• [EXERCISE DIRECTIONS]: Check every line below for the word "computer" and copy each one that has it.
___ EXERCISE INPUT
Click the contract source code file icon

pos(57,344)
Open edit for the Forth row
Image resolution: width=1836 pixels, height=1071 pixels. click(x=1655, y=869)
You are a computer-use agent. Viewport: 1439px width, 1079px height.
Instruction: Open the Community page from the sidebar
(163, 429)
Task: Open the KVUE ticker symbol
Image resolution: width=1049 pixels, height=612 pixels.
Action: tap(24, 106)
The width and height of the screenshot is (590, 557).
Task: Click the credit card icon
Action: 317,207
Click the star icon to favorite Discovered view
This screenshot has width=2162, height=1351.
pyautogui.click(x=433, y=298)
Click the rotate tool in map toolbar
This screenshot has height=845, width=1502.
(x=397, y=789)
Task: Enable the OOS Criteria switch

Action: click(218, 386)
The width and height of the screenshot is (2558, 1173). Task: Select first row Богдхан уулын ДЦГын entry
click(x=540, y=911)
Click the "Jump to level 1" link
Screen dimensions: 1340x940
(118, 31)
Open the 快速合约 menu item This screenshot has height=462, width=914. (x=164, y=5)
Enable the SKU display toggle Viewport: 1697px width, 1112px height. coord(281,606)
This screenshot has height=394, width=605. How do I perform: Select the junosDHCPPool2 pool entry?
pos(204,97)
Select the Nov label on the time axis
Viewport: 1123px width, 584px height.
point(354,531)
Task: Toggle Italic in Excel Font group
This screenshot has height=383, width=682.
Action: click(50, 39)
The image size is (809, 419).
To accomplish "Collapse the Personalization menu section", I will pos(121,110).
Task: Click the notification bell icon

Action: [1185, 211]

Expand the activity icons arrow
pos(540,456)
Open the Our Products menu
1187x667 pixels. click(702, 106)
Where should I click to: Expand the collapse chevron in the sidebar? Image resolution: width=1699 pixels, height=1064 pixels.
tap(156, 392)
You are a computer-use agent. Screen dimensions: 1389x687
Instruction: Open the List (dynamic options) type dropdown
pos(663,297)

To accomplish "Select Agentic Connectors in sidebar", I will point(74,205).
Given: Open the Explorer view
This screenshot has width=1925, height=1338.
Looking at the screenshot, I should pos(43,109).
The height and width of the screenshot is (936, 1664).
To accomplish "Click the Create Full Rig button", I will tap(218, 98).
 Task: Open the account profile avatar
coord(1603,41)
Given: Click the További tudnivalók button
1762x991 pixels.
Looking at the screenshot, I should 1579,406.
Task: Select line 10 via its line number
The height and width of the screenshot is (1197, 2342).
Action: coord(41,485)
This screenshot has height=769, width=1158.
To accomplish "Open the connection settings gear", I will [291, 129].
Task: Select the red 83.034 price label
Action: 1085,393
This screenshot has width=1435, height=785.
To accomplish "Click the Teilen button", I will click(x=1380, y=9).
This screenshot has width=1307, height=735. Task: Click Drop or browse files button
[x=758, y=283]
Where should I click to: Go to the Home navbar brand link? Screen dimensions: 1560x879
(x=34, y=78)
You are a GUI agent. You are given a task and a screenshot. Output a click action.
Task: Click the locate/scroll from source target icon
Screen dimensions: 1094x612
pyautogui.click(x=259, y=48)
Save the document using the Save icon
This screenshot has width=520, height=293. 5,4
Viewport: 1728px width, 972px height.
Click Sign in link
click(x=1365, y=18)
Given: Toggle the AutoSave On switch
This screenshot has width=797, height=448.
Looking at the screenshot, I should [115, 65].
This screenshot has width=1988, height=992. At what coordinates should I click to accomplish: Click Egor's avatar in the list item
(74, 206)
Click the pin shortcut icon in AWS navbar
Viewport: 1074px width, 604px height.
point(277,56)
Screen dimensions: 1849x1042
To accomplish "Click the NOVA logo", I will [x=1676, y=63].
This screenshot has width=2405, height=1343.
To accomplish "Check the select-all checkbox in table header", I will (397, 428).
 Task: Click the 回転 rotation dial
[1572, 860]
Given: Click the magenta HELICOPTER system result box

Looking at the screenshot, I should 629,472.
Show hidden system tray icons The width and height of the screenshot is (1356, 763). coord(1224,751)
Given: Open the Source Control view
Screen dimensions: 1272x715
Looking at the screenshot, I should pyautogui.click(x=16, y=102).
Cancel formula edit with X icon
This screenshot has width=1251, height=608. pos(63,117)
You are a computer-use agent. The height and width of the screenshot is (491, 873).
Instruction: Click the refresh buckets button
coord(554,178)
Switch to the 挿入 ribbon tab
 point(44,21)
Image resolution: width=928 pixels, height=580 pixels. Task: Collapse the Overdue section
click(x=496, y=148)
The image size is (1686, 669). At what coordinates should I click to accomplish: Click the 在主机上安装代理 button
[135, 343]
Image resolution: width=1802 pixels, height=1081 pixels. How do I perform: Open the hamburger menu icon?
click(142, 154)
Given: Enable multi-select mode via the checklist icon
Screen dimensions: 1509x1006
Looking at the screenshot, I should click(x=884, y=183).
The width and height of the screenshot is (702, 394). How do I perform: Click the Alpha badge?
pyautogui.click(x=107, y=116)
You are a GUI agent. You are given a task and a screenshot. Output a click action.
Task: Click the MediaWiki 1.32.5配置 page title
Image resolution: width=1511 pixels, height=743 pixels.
______
• [EXERCISE OUTPUT]:
You are a computer-use agent. Viewport: 1439px width, 1079px height.
You are a computer-use agent. Screen dimensions: 1389x687
You are a computer-use agent. The height and width of the screenshot is (491, 873).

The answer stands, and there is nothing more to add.